OPEN cède la place à SOLD OUT : au III, l’affaire va bon train, la messe est presque dite. Aussi le gramophone est-il désormais couvert d’une bâche. Entre le lointain où peut-être se joue autre chose, un carré sécuritaire est délimité par un cordon. Tout sent le crime, celui de l’amoureuse qui surdosa le sédatif administré à sa mère pour favoriser une nuit de plaisir. Les loupiotes funèbres et l’inscription manuscrite WARUM? renvoient douloureusement à l’actualité européenne, à d’autres victimes… L’enfouissement de Marguerite repentie dans la trappe scelle, sous les voies célestes, son Salut. Et le maître de l’illusion d’inventer une Grèce de pacotille où un vieillard joue la harpe remarquée tout à l’heure ! Non, Faust est à l’hospice dont les auxiliaires de vie acceptent qu’on les appelle Elena ou Pantalis. È finita la comedia : Faust lui échappant, pari perdu, Méphisto’ brise le disque sur le dernier accord de l’Épilogue.

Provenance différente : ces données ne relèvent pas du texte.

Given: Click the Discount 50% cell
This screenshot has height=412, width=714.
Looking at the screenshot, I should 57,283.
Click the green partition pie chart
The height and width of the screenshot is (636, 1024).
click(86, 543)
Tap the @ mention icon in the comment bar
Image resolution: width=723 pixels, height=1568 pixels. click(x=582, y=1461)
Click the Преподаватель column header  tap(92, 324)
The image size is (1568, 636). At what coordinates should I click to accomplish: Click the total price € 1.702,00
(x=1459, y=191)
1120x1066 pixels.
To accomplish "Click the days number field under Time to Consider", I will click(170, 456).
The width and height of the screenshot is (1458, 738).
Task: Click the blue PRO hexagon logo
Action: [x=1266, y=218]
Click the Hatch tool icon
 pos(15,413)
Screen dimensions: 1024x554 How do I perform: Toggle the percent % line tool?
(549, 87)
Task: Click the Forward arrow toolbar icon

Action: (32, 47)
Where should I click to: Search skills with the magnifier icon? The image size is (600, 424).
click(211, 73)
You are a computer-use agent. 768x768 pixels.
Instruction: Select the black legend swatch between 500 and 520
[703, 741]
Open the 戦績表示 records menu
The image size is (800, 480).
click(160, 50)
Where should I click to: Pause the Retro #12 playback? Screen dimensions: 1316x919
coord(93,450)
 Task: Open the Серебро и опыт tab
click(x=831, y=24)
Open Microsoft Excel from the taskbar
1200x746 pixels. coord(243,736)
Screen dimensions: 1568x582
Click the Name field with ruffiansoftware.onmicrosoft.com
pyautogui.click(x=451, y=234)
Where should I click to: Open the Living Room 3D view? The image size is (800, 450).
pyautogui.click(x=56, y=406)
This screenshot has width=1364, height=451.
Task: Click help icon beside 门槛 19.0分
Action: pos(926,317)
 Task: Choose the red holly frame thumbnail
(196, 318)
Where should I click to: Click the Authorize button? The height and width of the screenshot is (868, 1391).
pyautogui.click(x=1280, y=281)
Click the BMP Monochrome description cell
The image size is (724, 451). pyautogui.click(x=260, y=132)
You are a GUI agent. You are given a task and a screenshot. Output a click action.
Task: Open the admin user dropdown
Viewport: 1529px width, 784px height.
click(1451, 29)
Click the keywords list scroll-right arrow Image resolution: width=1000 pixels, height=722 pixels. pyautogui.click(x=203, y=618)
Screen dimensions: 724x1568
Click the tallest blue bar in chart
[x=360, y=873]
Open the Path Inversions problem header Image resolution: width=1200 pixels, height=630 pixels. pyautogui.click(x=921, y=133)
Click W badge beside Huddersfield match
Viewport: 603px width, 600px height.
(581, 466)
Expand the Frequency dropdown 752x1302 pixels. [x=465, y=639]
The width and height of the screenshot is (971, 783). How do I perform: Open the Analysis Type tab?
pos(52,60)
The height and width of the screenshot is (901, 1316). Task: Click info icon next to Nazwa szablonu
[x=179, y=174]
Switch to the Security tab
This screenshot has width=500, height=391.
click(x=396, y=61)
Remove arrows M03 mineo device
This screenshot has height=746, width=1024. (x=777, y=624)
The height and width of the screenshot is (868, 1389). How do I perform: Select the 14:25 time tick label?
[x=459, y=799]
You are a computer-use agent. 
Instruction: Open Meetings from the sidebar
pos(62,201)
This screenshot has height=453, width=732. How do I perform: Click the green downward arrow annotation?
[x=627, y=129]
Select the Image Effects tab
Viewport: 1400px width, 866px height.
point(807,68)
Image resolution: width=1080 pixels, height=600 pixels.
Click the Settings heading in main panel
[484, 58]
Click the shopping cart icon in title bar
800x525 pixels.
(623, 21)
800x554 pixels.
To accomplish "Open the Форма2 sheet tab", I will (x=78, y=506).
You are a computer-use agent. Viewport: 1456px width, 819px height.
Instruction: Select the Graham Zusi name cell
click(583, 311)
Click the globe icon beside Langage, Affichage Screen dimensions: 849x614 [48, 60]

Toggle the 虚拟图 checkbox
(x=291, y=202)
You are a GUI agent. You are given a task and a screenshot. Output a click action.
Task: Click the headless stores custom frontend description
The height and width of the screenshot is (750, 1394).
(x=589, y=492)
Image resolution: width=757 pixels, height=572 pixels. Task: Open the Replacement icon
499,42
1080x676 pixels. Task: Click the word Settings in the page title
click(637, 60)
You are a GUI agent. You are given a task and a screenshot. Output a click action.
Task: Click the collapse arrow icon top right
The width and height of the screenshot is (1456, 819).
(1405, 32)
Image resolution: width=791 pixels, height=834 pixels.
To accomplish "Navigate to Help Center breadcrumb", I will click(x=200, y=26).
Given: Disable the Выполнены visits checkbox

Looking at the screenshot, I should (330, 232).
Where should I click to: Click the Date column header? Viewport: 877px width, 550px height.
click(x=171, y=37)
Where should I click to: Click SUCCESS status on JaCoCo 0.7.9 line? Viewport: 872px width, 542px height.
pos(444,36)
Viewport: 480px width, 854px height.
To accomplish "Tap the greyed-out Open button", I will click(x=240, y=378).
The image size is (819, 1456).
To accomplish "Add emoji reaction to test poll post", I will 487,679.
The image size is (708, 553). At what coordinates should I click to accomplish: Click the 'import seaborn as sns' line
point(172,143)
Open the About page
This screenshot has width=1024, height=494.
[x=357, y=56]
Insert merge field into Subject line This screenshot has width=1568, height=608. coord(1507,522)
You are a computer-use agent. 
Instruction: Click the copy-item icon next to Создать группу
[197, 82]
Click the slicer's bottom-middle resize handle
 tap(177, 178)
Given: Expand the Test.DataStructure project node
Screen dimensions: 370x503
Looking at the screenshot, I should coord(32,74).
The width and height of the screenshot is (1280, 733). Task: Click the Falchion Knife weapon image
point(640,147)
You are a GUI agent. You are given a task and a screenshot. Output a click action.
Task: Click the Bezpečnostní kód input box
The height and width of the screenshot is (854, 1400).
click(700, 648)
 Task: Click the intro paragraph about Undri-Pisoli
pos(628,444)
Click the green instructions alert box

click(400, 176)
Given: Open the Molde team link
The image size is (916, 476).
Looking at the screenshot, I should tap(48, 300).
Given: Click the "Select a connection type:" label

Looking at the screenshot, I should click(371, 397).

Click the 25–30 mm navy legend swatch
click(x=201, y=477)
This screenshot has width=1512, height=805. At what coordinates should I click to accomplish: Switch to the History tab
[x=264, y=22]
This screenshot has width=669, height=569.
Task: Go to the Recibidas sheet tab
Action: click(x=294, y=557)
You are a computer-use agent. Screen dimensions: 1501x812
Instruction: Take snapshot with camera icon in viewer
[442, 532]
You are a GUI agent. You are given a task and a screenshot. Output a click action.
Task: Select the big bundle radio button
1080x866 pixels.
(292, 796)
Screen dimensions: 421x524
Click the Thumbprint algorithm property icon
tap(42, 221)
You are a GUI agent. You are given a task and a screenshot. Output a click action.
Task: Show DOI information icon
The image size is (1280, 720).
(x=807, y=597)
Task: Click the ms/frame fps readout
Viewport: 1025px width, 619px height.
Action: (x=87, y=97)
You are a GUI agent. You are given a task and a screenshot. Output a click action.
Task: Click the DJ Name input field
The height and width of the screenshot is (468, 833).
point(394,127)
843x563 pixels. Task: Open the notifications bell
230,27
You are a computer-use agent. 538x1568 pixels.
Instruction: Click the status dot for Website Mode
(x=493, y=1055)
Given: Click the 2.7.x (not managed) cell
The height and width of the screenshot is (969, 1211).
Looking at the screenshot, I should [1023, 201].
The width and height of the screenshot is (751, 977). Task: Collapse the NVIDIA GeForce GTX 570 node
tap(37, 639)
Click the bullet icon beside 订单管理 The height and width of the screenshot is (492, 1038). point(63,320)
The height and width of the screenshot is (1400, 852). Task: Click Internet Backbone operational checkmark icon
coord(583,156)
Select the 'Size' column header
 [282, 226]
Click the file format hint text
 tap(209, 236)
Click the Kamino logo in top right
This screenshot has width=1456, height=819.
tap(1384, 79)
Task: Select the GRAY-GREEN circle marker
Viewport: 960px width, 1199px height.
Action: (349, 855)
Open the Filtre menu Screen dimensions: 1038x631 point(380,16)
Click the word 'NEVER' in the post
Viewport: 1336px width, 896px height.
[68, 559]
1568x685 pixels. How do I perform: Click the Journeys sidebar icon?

Au pupitre, Omer Meir Wellber défend magistralement Boito.
La précision de sa lecture, mais encore l’engagement du jeune chef israélien dans les pas de cette mise en scène passionnante, font les délices de l’auditeur. Trouver son chemin dans cette musique, toute personnelle bien qu’ayant subi de nombreuses influences, n’est pas chose facile. La vivacité de l’approche générale, la subtilité méandreuse du premier tête-à-tête des amants, la démesure de la fugue de l’Acte III font autant de moments qui captivent l’écoute tout en servant la dramaturgie.

Lorsque la distribution vocale affiche même niveau, que dire ?
On applaudit chaleureusement Karine Babajanyan qui prête un soprano dramatique opulent à Elena, la fiabilité du mezzo-soprano Heike Grötzinger en Marta, ainsi que le chant bien conduit de Wagner, le jeune Andrea Borghini, salué par deux fois sur cette scène [lire nos chroniques du 12 décembre 2015 et du 6 juillet 2015]. D’abord un rien timorée, la Marguerite de Kristine Opolais se libère dans la célèbre aria du III ; elle y égalise dans le médium les atours de l’aigu et du grave. René Pape incarne un Mefistofele théâtralement idéal, avec un abattage hérité de ses compositions préalables pour le personnage de Gounod, en plus consistant. Si la ligne vocale demeure d’une grande classe, on ne saurait taire un instrument qui plafonne parfois. Enfin, c’est au Faust de Joseph Calleja que va la préférence : timbre lumineux, voix facile, évidence de la projection qui autorise l’absence de surcharge dans la tenue vocale du rôle, le ténor surgit comme un émerveillement de chaque instant dont jamais on se lasse. L’impact est proprement inouï, tout comme la présence, si sainement simple.